Key Takeaways
- Solana is currently hovering around $68–$69 following a 5–7% decline over the past day, testing crucial support zones
- Bulls face a decisive battle at the $75–$78 resistance level to prevent additional downside momentum
- A major whale initiated a 20x leveraged short position on 554,680 SOL (approximately $38 million) around $69, intensifying bearish sentiment
- Breaking below the $60 support could trigger a significant correction toward the $40–$30 territory
- Technical indicators suggest weakening bearish momentum, though confirmation requires a sustained move above key levels
Solana has experienced a notable decline in recent trading sessions, shedding over 5% to settle in the $68–$69 range. The cryptocurrency is hovering near its daily floor, with bears maintaining control of short-term price action.

Current market data shows SOL recording a 24-hour trading volume of approximately $5.07 billion alongside a market capitalization of roughly $39.92 billion. Today’s trading has seen prices fluctuate between $68.41 at the bottom and $72.80 at the peak.
Despite an attempt to bounce back earlier in the trading session, SOL couldn’t maintain support above the $70 threshold, resulting in a retreat toward the lower boundary of today’s range.
Major Whale Initiates Substantial Short Position at $69
According to data from blockchain analytics service Lookonchain, a significant market player has established a 20x leveraged short position involving 554,680 SOL tokens, valued at roughly $38.15 million. This position was opened near the $69.23 price level, with a breakeven point around $69.19.
Given that SOL is trading at approximately the same price point, this substantial short position is hovering near profitability. The position continues to exert downward pressure on market psychology as long as prices remain beneath the $69–$70 threshold.
Cryptocurrency analyst Sjuul from AltCryptoGems highlighted on June 22 that selling pressure continues to dominate SOL’s price action, though buyers are attempting to establish local support. The analyst emphasized that successfully flipping the $78 level represents the critical objective for bullish traders, identifying it as the catalyst for a “power of 3” expansion pattern — while cautioning traders against aggressive long positions until that threshold is secured.
Recapturing $70 followed by $72 would begin to alleviate bearish momentum, but until that materializes, market attention remains focused on downside targets at $68, $64, and $60.
The $75–$78 Range Represents the Critical Battleground
Market analysts are concentrating their attention on the $75–$78 price corridor. This zone has been identified as the pivotal resistance area that will determine Solana’s near-term trajectory.
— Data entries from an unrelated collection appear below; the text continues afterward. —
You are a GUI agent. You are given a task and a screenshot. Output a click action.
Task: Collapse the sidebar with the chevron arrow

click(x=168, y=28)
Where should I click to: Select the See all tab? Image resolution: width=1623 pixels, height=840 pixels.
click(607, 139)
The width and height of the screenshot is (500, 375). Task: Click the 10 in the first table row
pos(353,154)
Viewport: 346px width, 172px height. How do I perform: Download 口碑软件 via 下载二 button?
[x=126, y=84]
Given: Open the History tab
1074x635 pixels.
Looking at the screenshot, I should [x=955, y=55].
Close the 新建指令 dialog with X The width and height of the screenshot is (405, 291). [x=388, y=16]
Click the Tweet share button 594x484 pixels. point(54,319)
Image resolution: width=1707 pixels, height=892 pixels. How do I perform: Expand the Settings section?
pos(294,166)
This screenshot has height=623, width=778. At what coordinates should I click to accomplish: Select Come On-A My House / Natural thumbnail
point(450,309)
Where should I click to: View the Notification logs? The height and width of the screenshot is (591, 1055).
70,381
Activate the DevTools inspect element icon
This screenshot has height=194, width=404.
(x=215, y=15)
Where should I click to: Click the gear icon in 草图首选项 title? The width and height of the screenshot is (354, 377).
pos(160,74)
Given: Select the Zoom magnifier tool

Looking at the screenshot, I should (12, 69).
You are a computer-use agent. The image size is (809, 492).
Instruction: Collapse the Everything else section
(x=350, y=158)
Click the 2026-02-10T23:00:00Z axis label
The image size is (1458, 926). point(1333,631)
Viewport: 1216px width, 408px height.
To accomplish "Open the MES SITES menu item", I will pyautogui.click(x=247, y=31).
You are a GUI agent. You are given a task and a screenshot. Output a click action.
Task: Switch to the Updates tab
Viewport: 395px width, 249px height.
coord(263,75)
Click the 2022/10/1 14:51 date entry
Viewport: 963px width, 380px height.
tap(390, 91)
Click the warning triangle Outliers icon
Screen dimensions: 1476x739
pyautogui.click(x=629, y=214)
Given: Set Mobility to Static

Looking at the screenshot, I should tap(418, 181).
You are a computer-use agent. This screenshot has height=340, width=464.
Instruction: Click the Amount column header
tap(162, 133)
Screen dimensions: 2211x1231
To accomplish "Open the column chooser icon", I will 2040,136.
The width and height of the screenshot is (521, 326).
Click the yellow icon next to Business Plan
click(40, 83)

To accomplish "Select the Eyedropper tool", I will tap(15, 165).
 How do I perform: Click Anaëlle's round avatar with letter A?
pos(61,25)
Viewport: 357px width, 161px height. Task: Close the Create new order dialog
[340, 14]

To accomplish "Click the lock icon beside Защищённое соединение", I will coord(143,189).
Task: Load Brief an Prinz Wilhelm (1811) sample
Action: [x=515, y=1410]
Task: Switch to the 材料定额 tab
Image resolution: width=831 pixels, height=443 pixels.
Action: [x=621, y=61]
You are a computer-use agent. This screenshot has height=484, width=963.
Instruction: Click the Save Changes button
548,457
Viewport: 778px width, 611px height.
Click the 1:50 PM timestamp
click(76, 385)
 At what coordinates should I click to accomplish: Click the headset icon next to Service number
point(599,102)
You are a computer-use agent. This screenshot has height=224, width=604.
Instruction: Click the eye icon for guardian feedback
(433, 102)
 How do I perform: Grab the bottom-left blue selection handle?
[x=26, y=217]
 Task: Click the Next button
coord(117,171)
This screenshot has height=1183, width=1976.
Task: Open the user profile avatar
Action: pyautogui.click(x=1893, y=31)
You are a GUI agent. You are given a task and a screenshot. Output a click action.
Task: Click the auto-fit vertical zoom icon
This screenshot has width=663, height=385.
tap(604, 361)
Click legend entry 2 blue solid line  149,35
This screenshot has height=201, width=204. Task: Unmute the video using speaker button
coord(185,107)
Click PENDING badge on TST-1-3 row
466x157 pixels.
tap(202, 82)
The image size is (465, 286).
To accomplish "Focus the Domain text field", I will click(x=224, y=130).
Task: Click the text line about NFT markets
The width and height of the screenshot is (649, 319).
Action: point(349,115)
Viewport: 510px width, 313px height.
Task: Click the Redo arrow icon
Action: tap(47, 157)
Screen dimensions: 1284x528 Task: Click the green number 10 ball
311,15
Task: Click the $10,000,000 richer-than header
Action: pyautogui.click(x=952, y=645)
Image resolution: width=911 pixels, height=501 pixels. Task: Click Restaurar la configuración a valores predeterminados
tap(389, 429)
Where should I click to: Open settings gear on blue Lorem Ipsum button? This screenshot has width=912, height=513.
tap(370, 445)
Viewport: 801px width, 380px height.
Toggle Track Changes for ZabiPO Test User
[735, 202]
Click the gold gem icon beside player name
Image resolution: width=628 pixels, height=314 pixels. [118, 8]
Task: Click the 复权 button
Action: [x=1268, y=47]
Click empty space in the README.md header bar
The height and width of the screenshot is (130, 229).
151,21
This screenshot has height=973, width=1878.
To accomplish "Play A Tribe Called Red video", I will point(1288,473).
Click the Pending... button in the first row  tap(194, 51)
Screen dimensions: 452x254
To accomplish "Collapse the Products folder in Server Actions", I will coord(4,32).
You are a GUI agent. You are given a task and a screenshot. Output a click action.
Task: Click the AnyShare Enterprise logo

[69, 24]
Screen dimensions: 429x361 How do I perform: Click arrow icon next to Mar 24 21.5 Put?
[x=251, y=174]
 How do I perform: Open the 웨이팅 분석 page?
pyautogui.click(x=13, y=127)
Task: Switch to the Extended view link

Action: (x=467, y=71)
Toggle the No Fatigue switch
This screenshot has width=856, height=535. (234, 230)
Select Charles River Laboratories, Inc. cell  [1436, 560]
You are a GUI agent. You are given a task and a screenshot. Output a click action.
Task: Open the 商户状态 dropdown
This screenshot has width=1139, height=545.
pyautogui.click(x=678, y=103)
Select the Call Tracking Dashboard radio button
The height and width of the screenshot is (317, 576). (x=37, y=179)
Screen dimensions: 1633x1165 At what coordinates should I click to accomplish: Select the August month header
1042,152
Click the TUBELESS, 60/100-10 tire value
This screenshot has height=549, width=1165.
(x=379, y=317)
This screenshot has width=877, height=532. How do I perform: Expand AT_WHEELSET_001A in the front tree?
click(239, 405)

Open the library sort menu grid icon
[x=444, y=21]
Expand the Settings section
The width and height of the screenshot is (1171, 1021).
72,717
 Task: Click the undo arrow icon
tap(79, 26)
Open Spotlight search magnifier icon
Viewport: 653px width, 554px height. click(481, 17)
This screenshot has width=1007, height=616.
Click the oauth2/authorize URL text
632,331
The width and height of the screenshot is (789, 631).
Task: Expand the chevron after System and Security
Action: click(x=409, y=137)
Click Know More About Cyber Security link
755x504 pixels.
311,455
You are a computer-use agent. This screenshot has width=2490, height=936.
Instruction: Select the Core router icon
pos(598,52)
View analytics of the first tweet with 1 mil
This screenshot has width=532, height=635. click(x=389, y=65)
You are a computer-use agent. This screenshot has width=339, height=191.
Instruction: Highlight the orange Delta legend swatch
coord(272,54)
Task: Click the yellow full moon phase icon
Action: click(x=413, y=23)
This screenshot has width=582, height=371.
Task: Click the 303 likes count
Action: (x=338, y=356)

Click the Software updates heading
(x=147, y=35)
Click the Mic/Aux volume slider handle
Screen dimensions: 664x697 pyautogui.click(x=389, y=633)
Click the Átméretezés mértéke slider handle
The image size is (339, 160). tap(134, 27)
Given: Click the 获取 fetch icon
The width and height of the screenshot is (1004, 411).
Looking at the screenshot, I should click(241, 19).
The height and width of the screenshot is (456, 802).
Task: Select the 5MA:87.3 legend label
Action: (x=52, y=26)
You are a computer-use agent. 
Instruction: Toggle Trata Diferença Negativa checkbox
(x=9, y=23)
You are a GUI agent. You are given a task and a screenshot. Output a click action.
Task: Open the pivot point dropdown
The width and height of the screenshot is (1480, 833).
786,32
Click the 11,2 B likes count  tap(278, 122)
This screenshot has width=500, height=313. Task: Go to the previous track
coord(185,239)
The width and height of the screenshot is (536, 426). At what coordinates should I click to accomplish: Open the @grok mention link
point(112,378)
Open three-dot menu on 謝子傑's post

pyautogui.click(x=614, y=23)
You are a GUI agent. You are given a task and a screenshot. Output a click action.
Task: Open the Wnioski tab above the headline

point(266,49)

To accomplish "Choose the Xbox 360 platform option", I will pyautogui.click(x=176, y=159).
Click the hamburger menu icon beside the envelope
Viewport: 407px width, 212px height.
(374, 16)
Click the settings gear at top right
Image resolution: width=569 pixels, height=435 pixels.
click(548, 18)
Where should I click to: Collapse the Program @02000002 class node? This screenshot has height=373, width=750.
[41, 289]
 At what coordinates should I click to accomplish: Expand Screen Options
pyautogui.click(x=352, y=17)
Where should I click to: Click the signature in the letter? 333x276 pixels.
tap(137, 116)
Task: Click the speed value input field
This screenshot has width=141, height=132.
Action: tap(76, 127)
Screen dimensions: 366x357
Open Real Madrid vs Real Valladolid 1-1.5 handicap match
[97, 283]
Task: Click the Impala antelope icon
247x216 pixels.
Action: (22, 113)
Should SOL successfully break above and maintain support at $78, the subsequent price objectives would be $85 followed by the $90 zone.

Conversely, a rejection from this critical zone would preserve the existing bearish framework. Failure to breach this resistance could drive prices back toward the $64–$60 range.
Should the $60 support level fail, extended cycle analysis indicates a potential support corridor between $55 and $40 where buyers may attempt to establish a foundation.
From a technical perspective, the MACD indicator shows a reading of -1.81 versus a signal line at -2.59, with the histogram registering +0.79. These metrics suggest that selling momentum may be decelerating, though a genuine reversal would require a breakthrough above the middle Bollinger Band positioned near $68.72.
The upper Bollinger Band is located at $75.69, corresponding with the resistance zone market watchers have identified as critical.
Solana has maintained a vulnerable trend pattern since October 2025, with current pricing remaining beneath the broader $80–$90 recovery zone that would need to be conquered for a more constructive trend to emerge. Latest market data places SOL near $69, positioned just under the $70 mark that represents the initial hurdle bulls must overcome.